WHAT YOU ARE ASKED TO DO -
From the material below, return every line that includes "arrow".

MATERIAL SHOWN -
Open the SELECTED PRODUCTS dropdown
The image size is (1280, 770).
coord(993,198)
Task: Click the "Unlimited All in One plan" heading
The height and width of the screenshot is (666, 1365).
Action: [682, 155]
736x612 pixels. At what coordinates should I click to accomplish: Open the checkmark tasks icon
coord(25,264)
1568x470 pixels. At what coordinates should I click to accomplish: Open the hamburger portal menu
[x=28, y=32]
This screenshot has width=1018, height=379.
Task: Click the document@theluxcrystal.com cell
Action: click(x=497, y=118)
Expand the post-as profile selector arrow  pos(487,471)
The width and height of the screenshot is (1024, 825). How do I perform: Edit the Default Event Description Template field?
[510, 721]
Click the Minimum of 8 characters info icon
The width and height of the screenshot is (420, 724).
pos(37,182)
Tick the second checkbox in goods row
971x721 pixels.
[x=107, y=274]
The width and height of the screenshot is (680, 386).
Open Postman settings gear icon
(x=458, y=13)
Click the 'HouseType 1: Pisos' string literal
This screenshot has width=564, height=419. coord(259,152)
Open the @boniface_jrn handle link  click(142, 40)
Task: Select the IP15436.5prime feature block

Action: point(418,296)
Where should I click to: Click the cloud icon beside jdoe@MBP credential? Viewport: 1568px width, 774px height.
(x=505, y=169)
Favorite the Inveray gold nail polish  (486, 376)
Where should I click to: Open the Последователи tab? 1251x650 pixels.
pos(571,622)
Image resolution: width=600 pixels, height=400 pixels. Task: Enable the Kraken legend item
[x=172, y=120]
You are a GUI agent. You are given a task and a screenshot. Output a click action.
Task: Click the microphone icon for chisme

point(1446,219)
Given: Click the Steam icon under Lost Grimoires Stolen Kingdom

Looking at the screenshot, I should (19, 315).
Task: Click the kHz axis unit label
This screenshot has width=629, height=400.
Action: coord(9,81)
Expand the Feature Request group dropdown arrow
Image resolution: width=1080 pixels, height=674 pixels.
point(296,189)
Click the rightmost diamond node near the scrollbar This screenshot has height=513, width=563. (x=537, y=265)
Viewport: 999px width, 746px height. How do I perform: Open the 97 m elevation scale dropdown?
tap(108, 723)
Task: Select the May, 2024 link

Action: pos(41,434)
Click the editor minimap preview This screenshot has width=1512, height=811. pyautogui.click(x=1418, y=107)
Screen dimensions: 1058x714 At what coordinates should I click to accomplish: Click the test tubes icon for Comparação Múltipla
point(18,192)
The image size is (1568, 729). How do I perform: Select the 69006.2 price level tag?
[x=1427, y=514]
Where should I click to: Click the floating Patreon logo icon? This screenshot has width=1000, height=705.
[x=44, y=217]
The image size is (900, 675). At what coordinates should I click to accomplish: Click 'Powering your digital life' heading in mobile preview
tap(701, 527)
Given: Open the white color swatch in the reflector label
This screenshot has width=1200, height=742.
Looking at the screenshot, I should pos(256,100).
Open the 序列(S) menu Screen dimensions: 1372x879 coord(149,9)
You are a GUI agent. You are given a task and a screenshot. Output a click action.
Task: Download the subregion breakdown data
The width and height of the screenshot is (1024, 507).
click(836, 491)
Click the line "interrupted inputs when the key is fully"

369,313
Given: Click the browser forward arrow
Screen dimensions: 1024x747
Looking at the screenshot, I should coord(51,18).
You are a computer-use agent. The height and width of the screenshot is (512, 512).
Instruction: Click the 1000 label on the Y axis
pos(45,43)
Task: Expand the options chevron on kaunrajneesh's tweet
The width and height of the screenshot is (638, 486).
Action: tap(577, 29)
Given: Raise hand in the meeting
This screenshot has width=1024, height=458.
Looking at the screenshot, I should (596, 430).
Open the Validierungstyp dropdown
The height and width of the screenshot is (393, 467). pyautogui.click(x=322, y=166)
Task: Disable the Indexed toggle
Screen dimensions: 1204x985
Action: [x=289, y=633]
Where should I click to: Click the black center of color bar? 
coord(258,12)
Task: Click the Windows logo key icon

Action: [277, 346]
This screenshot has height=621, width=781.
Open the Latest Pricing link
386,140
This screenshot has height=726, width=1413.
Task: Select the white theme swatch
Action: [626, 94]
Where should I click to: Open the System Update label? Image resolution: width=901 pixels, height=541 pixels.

ANSWER TO THE EXERCISE -
Expand the post-as profile selector arrow  pos(487,471)
Expand the Feature Request group dropdown arrow
Given: Click the browser forward arrow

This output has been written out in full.